- _TASK DESCRIPTION_
Every entry below should be transcribed exactly; pictures stay out of the copy.

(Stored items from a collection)
=======

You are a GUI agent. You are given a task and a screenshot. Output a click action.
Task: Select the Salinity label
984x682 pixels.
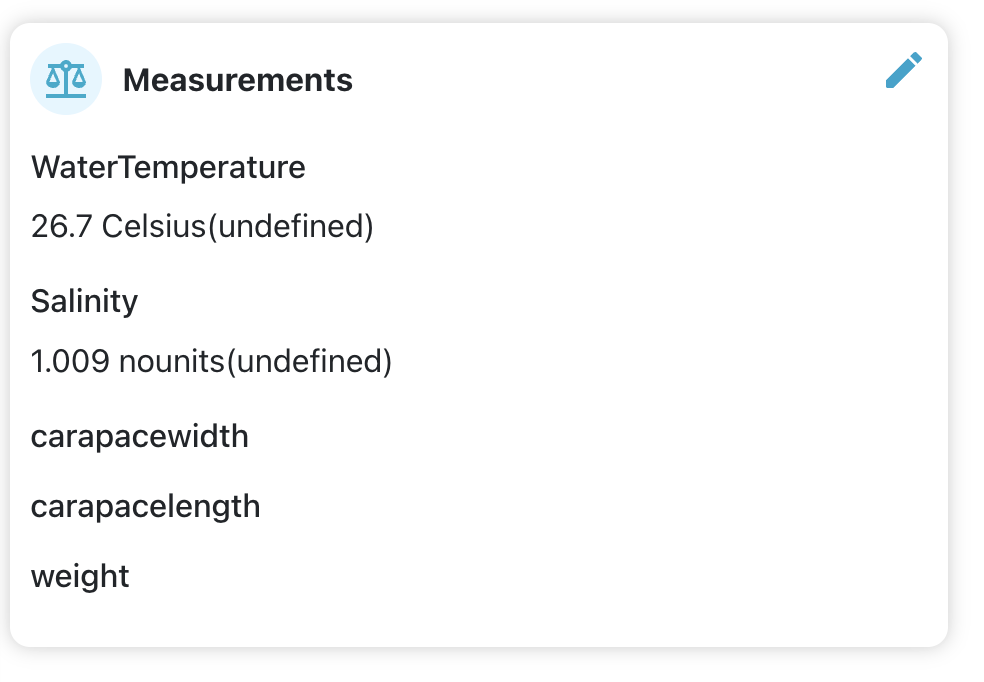pyautogui.click(x=84, y=301)
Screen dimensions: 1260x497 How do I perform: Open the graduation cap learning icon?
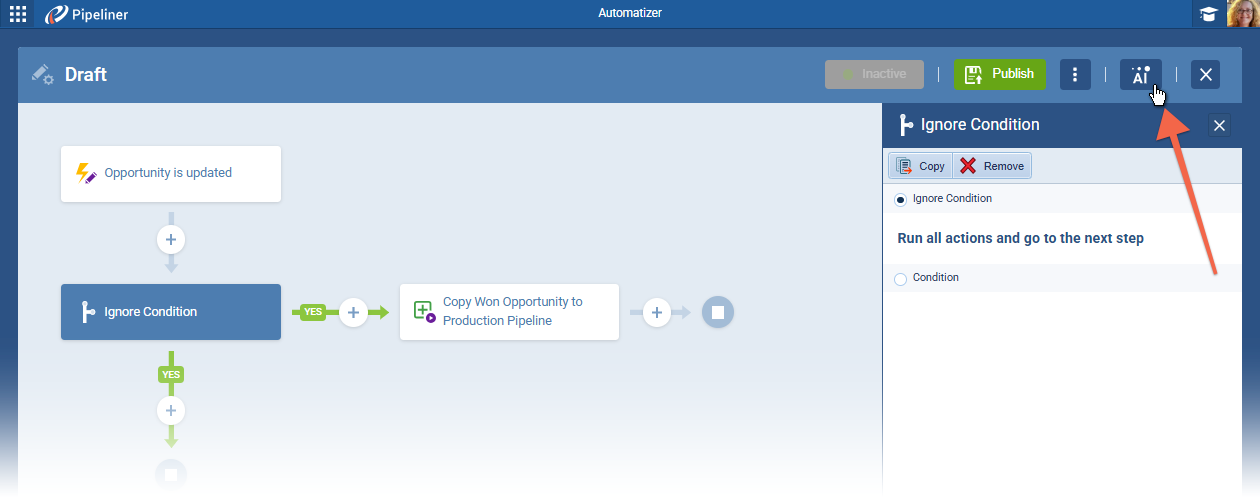pos(1209,14)
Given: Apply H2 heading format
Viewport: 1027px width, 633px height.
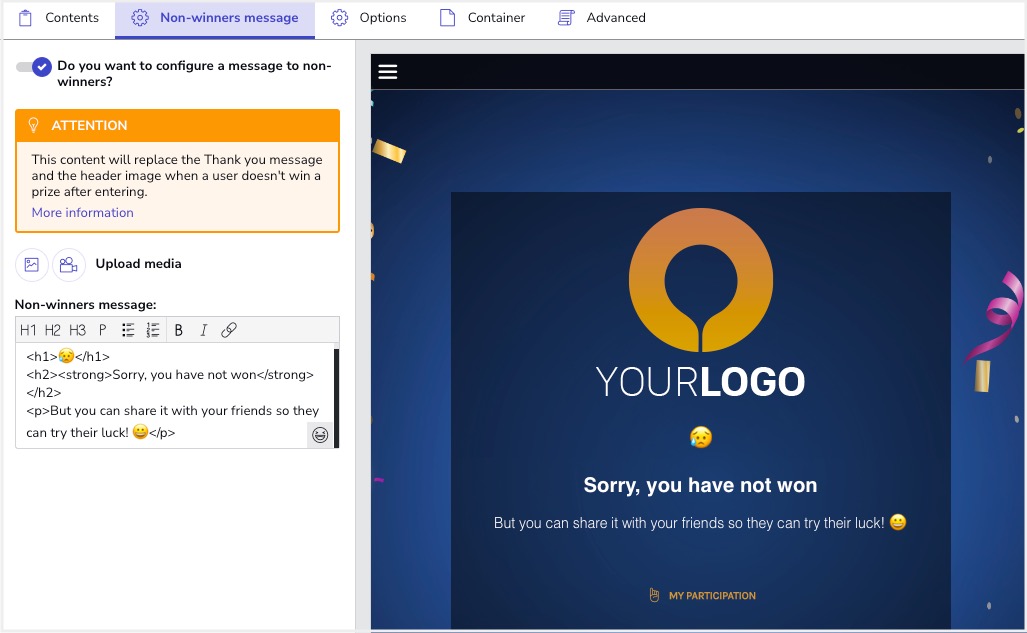Looking at the screenshot, I should coord(53,330).
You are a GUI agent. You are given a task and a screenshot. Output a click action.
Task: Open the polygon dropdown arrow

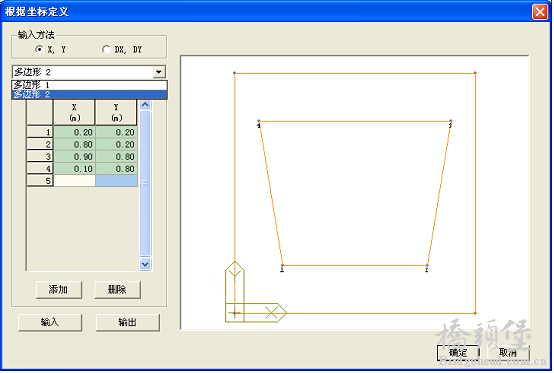pos(159,72)
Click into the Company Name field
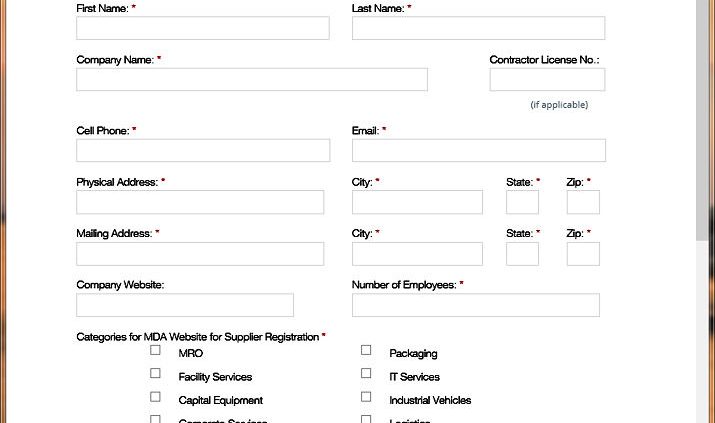The width and height of the screenshot is (715, 423). [251, 79]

=======

- _EXERCISE OUTPUT_
You are a GUI agent. You are given a task and a screenshot. Output a click action.
Task: Select the Salinity label
984x682 pixels.
pyautogui.click(x=84, y=301)
Screen dimensions: 1260x497 How do I perform: Open the graduation cap learning icon?
pos(1209,14)
Given: Apply H2 heading format
Viewport: 1027px width, 633px height.
Looking at the screenshot, I should coord(53,330).
You are a GUI agent. You are given a task and a screenshot. Output a click action.
Task: Open the polygon dropdown arrow

pos(159,72)
Click into the Company Name field
The width and height of the screenshot is (715, 423). [251, 79]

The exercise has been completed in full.